Mary Chapin Carpenter, The Dirt and the Stars
- Favorite tracks: “Between the Dirt and the Stars,” “Nocturne,” “All Broken Hearts Break Differently”
- Least favorite track: “Secret Keepers”
- Rating: Strong 6/10
Zephaniah OHora, Listening to the Music
- Favorite tracks: “Listening to the Music,” “Time Won’t Take Its Time,” “You Make It Easy to Love Again”
- Least favorite track: “All-American Singer”
- Rating: Light 6/10
Colter Wall, Western Swing & Waltzes and Other Punchy Songs
- Favorite tracks: “Cowpoke,” “Rocky Mountain Rangers,” “Big Iron”

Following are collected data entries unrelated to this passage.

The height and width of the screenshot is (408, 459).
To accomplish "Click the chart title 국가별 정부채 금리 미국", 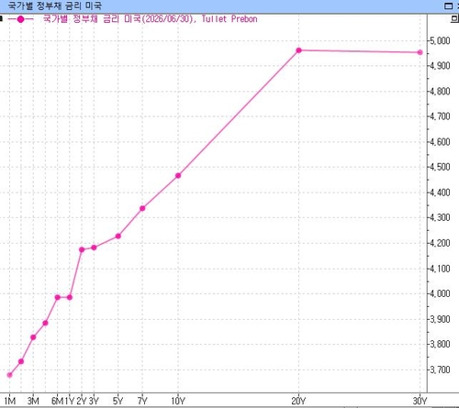I will pos(54,6).
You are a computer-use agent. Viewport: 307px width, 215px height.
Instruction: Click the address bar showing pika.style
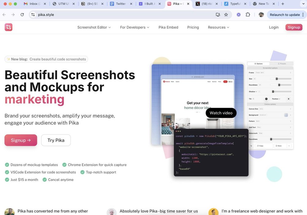[123, 15]
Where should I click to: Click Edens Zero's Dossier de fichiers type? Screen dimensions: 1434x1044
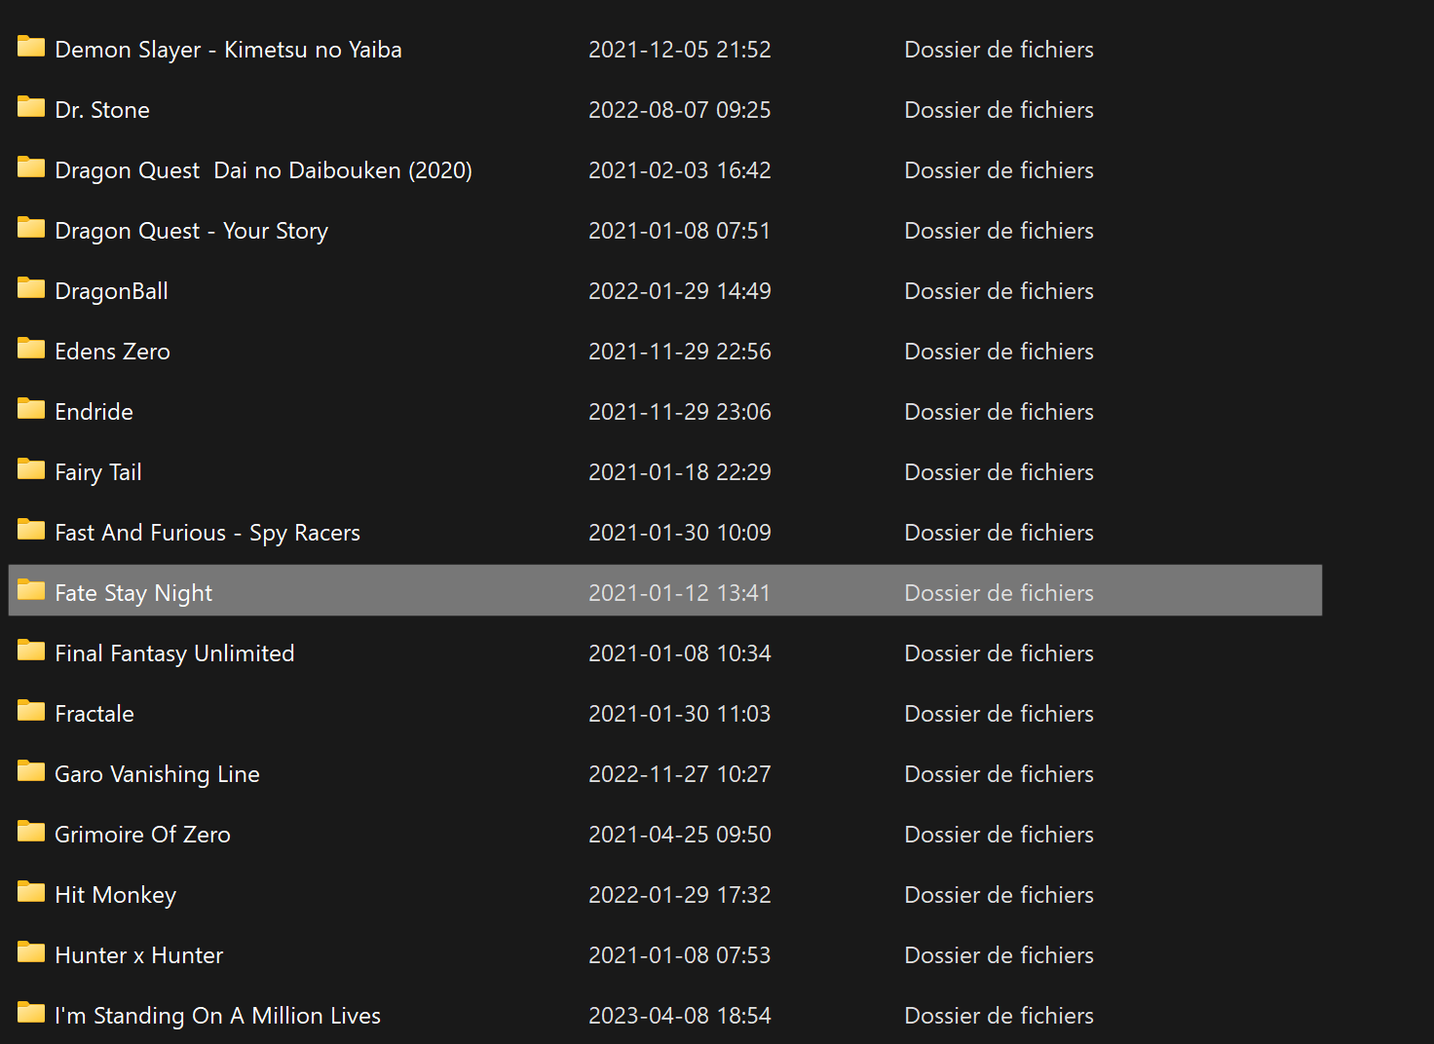[x=999, y=352]
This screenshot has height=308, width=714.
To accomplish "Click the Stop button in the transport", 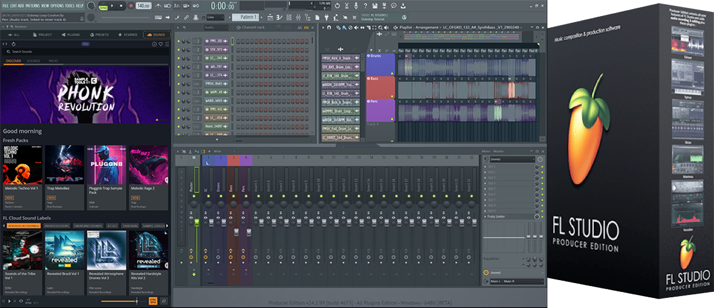I will point(121,5).
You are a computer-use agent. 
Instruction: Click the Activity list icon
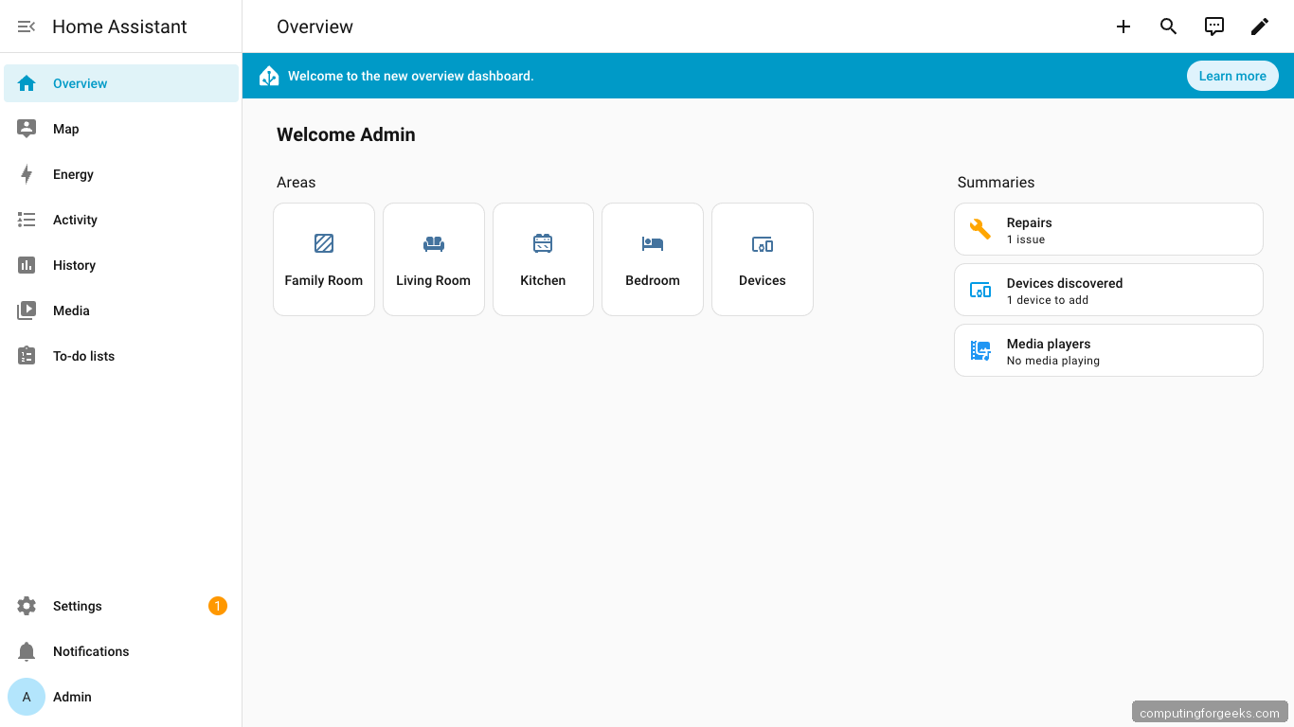tap(27, 220)
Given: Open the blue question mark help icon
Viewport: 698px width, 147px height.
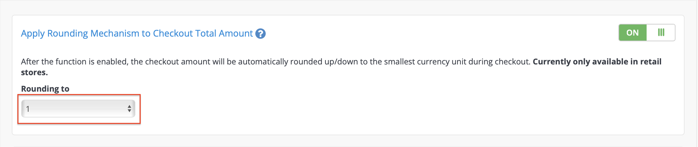Looking at the screenshot, I should tap(260, 34).
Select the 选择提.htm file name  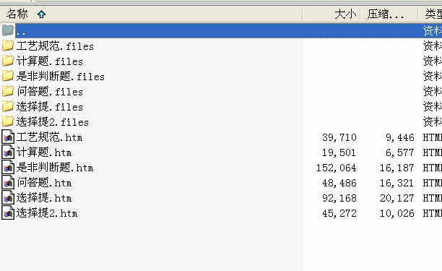tap(44, 198)
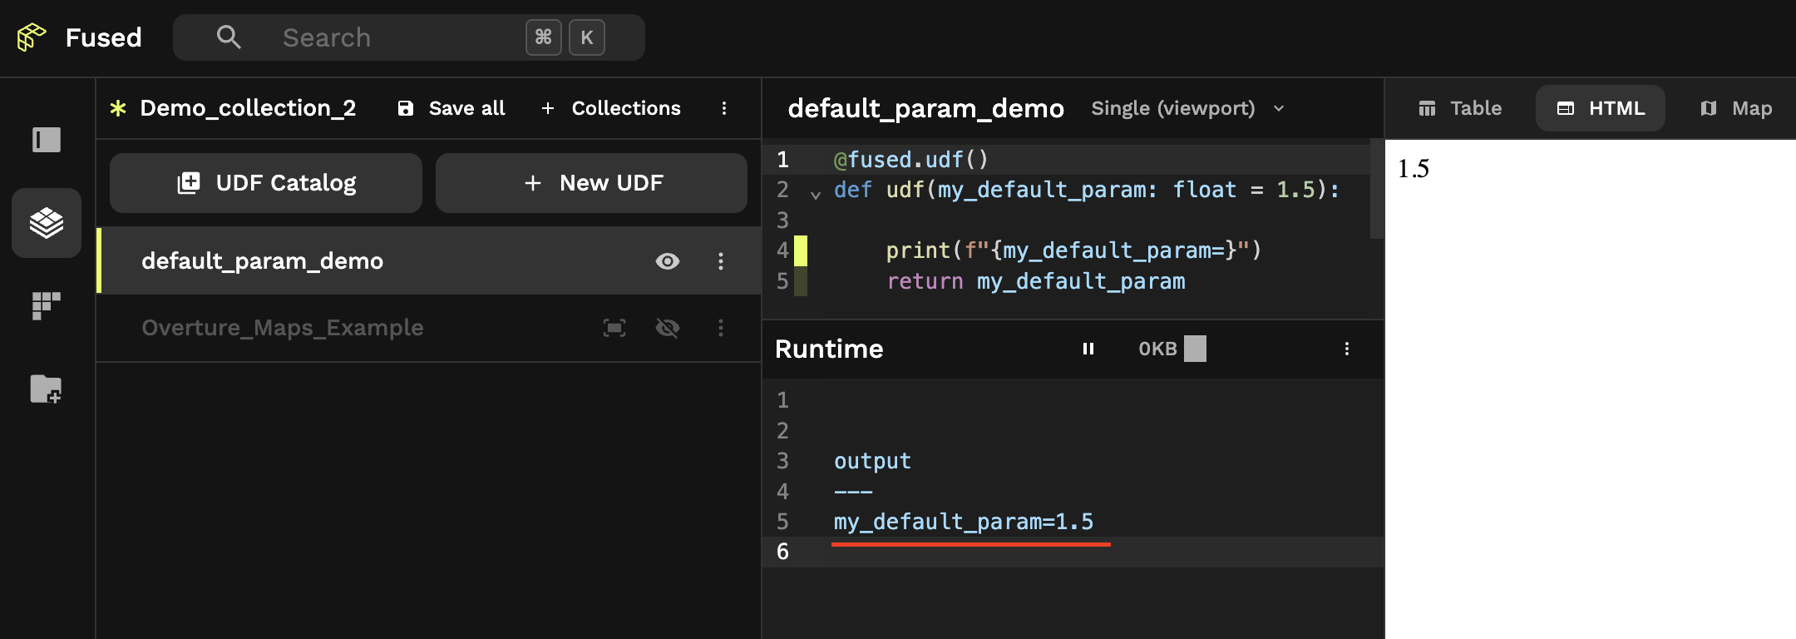Image resolution: width=1796 pixels, height=639 pixels.
Task: Click the New UDF button
Action: pos(591,183)
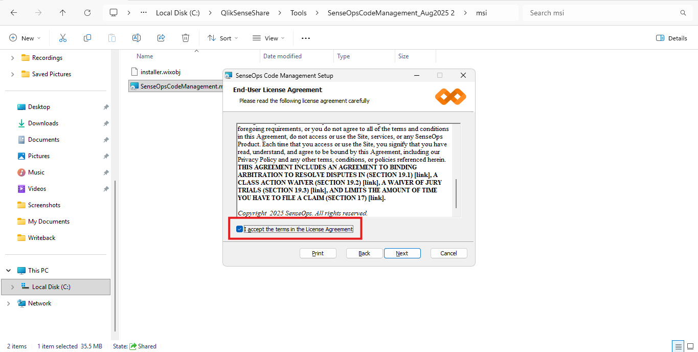
Task: Navigate to QlikSenseShare via the breadcrumb
Action: 244,13
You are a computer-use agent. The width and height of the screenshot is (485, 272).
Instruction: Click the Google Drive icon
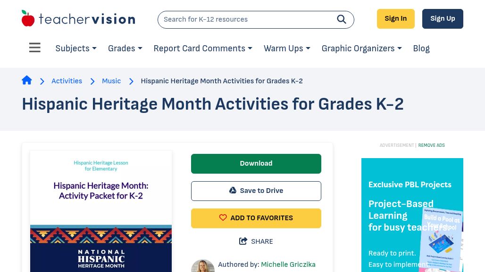point(233,191)
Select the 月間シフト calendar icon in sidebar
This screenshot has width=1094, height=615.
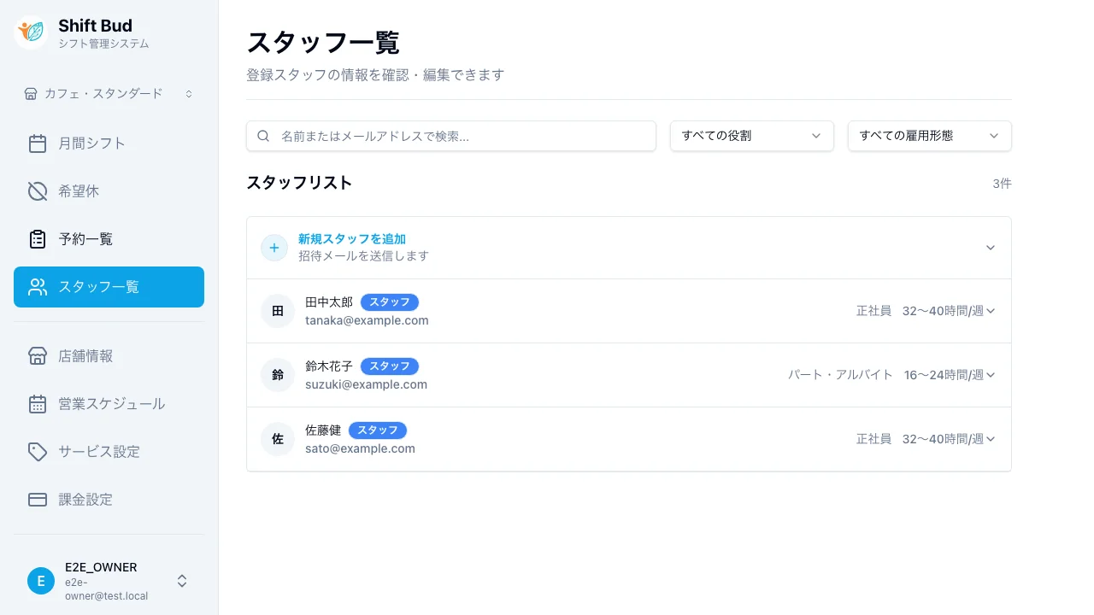click(x=38, y=143)
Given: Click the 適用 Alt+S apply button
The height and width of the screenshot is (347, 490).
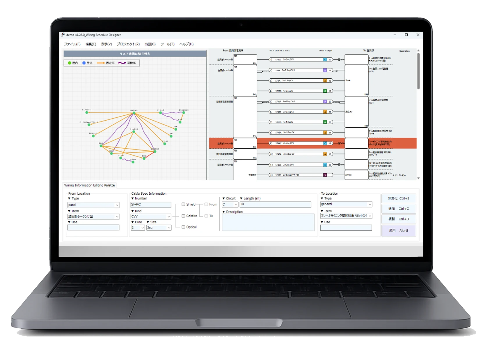Looking at the screenshot, I should point(398,230).

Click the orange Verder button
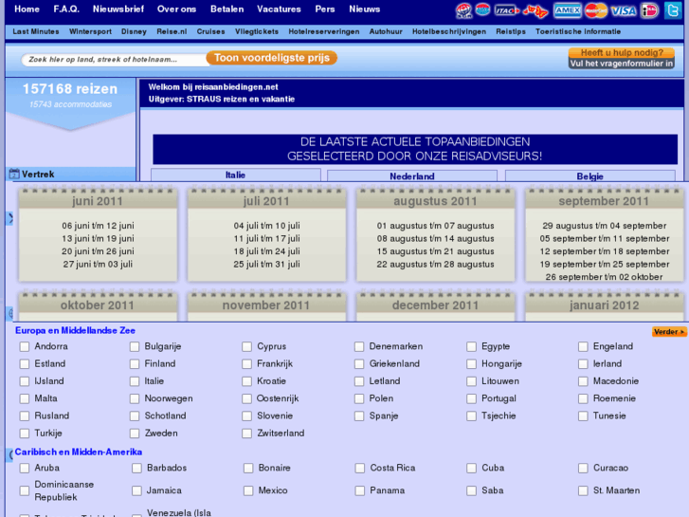coord(668,332)
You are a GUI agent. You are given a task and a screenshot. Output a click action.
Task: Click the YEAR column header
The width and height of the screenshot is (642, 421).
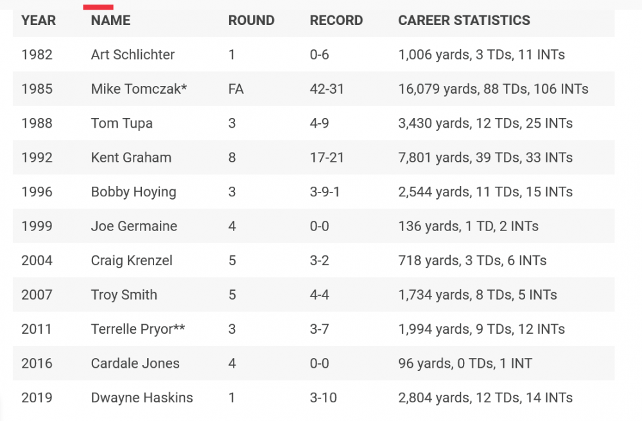(x=39, y=21)
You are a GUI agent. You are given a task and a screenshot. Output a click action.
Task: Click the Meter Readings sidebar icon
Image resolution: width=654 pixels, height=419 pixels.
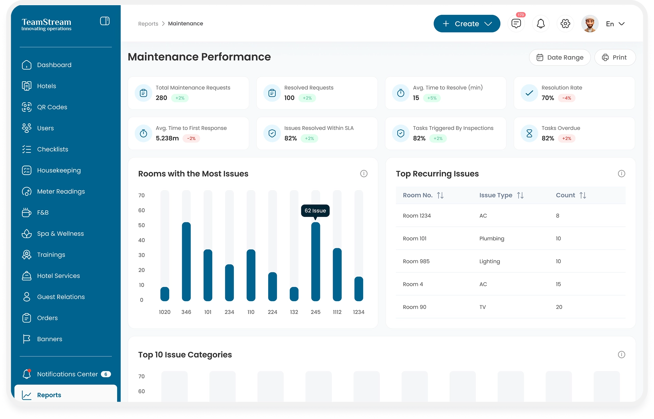tap(27, 192)

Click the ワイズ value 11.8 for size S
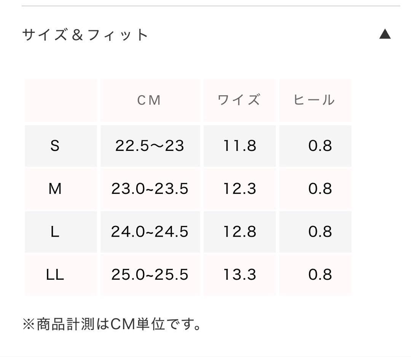(239, 146)
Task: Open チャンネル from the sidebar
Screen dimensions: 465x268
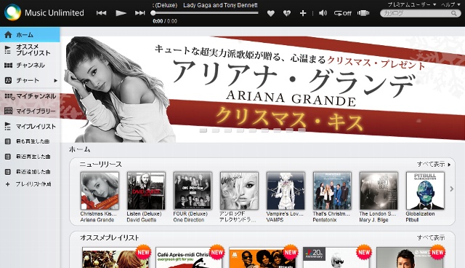Action: [30, 66]
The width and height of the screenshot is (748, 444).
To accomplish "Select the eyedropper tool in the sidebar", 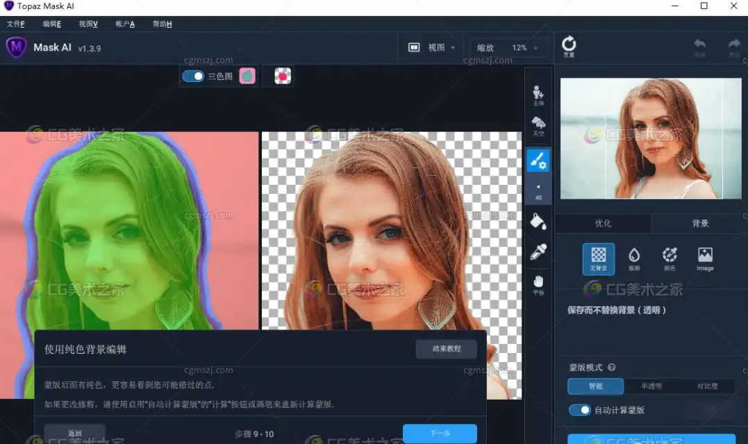I will 538,252.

- Least favorite track: “Talkin’ Prairie Boy”
- Rating: Decent 5/10
I had to warm up to Mary Chapin Carpenter’s latest work. I love her ’90s material, and I even like 2016’s The Things We Are Made Of to an extent. But, as I say in the review, gripping material needs more than so-so music supporting it, especially when there’s no shortage of intelligent material like this offering a bit more with the presentation of it. I almost skipped out on covering it altogether, but there is a slight beauty to be found in some of the lyrics and themes. Maybe I’m just feeling charitable toward this sort of low-key material in this weird year.
As for Zephiniah OHora and Colter Wall – since I know those reviews will make everyone happy – if I may get on my soapbox for a second to make an irrelevant point for a silly, nonessential topic, I don’t write reviews for validation or to meet consensus approval. And the fact that this drew replies on Twitter – when my positive Karen Jonas and Ruston Kelly reviews didn’t, mind you – kind of bums me out that it’s the “negative” coverage people will gravitate to toward most. I’ll say it once, for the record – bloggers like me are just normal people sharing opinions for the absolute hell of it. It isn’t any more serious than that. I didn’t care for either album from the get-go, but still thought the artists in question were worth the discussion, and I’m a firm believer that those discussions have to be honest. I write for the discussion aspect in general, hence the usual longer reviews.